Dataset entries
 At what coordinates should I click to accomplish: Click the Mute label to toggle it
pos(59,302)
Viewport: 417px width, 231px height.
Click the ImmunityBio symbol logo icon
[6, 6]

* **Work instruction**:
Lines from the one with "Viewport: 417px width, 231px height." through the end of the data: set these down exactly, including both ends and nothing more.

* **Exercise answer**:
Viewport: 417px width, 231px height.
Click the ImmunityBio symbol logo icon
[6, 6]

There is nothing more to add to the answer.